How did ICICI employee use elderly woman’s account to ‘pool’ & steal ₹4.58 crore from FDs?
In a shocking case of financial fraud, an ICICI employee has been suspended after she allegedly stole ₹4.58 crore from fixed deposits (FDs) of multiple customers and invested the money in stocks. The employee, Sakshi Gupta, has been accused of using a clever system to siphon off the funds, which she then used to fund her own stock market investments.
According to a report by NDTV, Sakshi Gupta, an employee of ICICI Bank’s customer service department, linked her family members’ phone numbers to the customer accounts whose FD funds she stole. She would then use this system to get one-time passwords (OTPs) on her own system, allowing her to transfer the funds to an elderly woman’s account, which she used as a “pool account”.
The scheme was reportedly used to steal funds from over 40 customer accounts, with the total amount stolen reaching a staggering ₹4.58 crore. The elderly woman’s account was used as a pool account, where Gupta would transfer the stolen funds before investing them in the stock market.
Gupta’s illegal activities were only discovered after a customer noticed that her FD had been transferred to another account. An investigation was launched, which revealed the extent of Gupta’s fraud. The bank has since suspended Gupta and is cooperating with law enforcement agencies to recover the stolen funds.
The investigation also revealed that Gupta had illegally activated overdraft facilities on 40 customer accounts, allowing her to withdraw larger amounts of money than she was entitled to. This added to the total amount stolen, making it one of the largest cases of financial fraud in recent times.
The ICICI Bank has issued a statement condemning Gupta’s actions and has promised to take all necessary steps to ensure that such incidents do not occur in the future. The bank has also assured its customers that it is committed to protecting their interests and that it will work closely with the authorities to recover the stolen funds.
This case highlights the importance of vigilance and awareness among customers when it comes to their financial transactions. It also underscores the need for banks to implement robust security measures to prevent such frauds from occurring.

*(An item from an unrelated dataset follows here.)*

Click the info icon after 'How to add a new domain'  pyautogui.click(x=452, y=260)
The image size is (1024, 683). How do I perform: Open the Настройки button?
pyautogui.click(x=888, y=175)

Gupta’s actions are a stark reminder of the serious consequences of financial fraud. Not only do such cases cause financial loss to individuals, but they also damage the reputation of the bank and the entire financial sector.
In conclusion, the case of Sakshi Gupta is a shocking example of the lengths to which some individuals will go to commit financial fraud. It is a reminder of the importance of vigilance and awareness among customers and the need for banks to implement robust security measures to prevent such frauds from occurring.